Work instruction:
The copy you produce must hold every record exactly, and none of the images.

BEGIN Input data

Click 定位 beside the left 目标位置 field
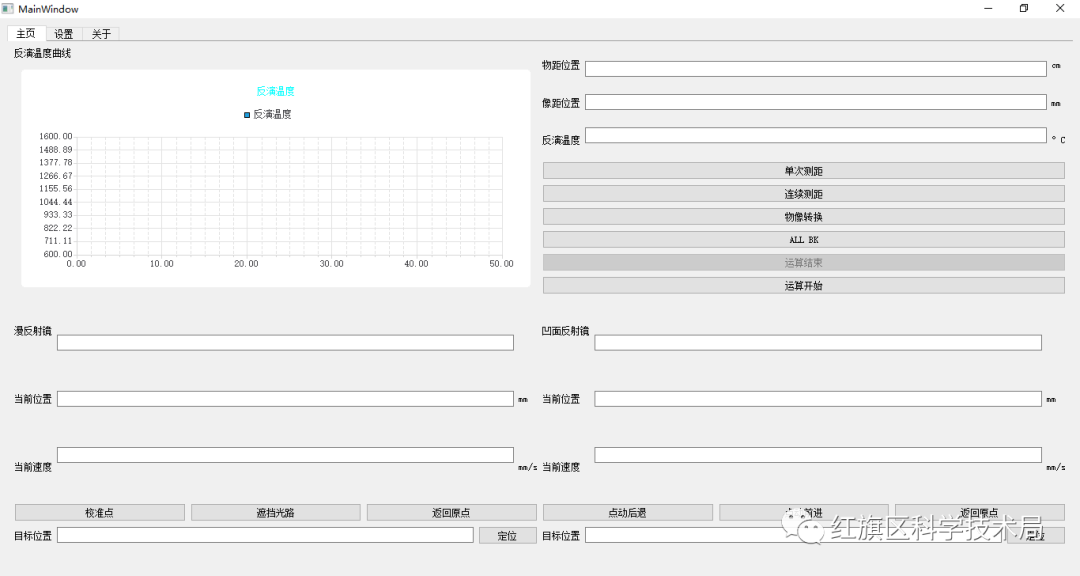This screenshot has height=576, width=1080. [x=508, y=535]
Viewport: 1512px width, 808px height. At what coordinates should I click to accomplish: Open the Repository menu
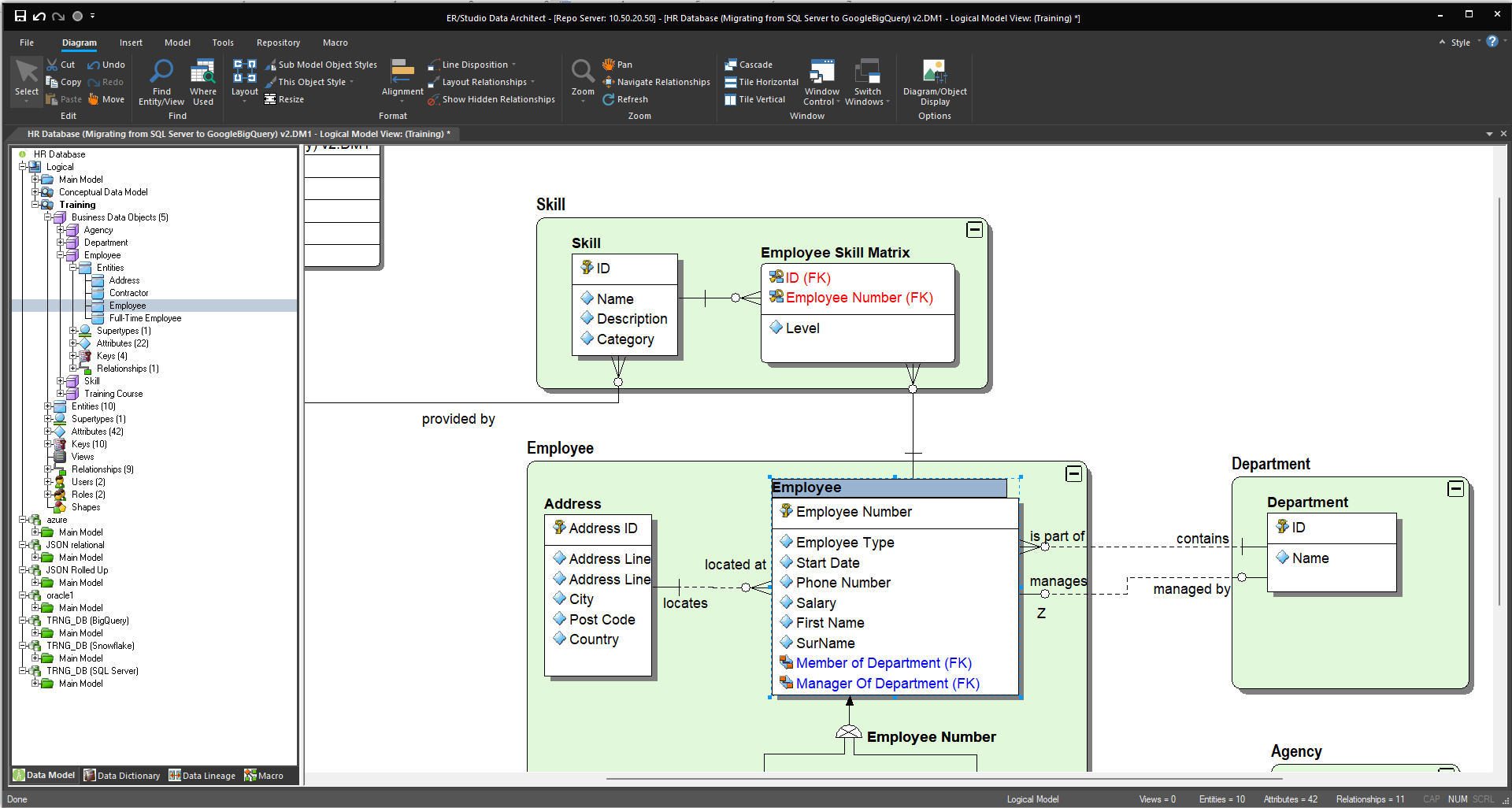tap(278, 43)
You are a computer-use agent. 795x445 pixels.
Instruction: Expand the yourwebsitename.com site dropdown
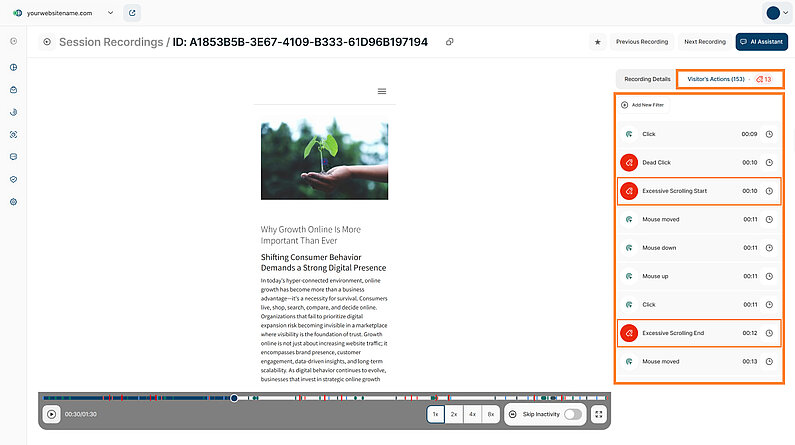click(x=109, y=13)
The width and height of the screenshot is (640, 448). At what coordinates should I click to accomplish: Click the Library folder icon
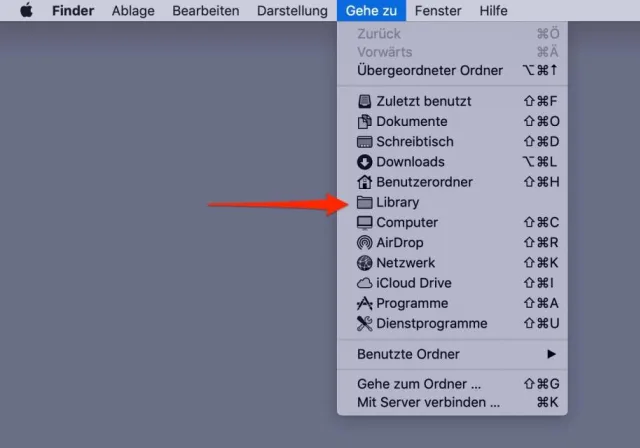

END Input data

Exercise result:
Click 定位 beside the left 目标位置 field
This screenshot has height=576, width=1080. [x=508, y=535]
Viewport: 1512px width, 808px height. At what coordinates should I click to accomplish: Open the Repository menu
tap(278, 43)
You are a computer-use agent. 795x445 pixels.
Instruction: Expand the yourwebsitename.com site dropdown
click(x=109, y=13)
The width and height of the screenshot is (640, 448). At what coordinates should I click to accomplish: Click the Library folder icon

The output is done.